Record excerpts
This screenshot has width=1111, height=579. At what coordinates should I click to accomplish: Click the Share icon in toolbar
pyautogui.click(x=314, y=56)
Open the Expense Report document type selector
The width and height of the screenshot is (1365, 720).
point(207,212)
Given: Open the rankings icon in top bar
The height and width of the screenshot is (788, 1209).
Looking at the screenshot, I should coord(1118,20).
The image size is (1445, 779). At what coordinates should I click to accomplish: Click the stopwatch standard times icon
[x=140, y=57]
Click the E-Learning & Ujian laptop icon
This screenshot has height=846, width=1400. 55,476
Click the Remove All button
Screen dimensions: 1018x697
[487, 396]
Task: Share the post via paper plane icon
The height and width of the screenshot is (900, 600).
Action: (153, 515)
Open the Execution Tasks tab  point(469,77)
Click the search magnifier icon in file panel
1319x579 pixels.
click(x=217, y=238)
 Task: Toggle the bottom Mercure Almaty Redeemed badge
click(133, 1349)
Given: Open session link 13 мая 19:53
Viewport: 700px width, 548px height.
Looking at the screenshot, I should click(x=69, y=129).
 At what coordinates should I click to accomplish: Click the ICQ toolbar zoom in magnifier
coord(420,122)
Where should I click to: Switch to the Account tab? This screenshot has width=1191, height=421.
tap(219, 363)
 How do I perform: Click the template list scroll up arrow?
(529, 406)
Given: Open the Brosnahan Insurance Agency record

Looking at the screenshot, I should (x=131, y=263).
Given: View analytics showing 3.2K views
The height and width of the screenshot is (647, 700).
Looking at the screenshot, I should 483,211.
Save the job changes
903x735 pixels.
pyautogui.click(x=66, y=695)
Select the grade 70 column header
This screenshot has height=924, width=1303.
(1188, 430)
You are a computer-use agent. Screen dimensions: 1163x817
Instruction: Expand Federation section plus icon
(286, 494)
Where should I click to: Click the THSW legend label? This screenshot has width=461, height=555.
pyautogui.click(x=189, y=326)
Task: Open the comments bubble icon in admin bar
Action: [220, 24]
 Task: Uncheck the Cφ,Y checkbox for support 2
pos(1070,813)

Work required
Although the records may continue, retype only the lines from the first one through the one containing "Given: View analytics showing 3.2K views", exactly as they appear.

Output
This screenshot has width=1111, height=579. At what coordinates should I click to accomplish: Click the Share icon in toolbar
pyautogui.click(x=314, y=56)
Open the Expense Report document type selector
The width and height of the screenshot is (1365, 720).
point(207,212)
Given: Open the rankings icon in top bar
The height and width of the screenshot is (788, 1209).
Looking at the screenshot, I should coord(1118,20).
The image size is (1445, 779). At what coordinates should I click to accomplish: Click the stopwatch standard times icon
[x=140, y=57]
Click the E-Learning & Ujian laptop icon
This screenshot has height=846, width=1400. 55,476
Click the Remove All button
Screen dimensions: 1018x697
[487, 396]
Task: Share the post via paper plane icon
The height and width of the screenshot is (900, 600).
Action: (153, 515)
Open the Execution Tasks tab  point(469,77)
Click the search magnifier icon in file panel
1319x579 pixels.
click(x=217, y=238)
 Task: Toggle the bottom Mercure Almaty Redeemed badge
click(133, 1349)
Given: Open session link 13 мая 19:53
Viewport: 700px width, 548px height.
Looking at the screenshot, I should click(x=69, y=129).
 At what coordinates should I click to accomplish: Click the ICQ toolbar zoom in magnifier
coord(420,122)
Where should I click to: Switch to the Account tab? This screenshot has width=1191, height=421.
tap(219, 363)
 How do I perform: Click the template list scroll up arrow?
(529, 406)
Given: Open the Brosnahan Insurance Agency record

Looking at the screenshot, I should (x=131, y=263).
Given: View analytics showing 3.2K views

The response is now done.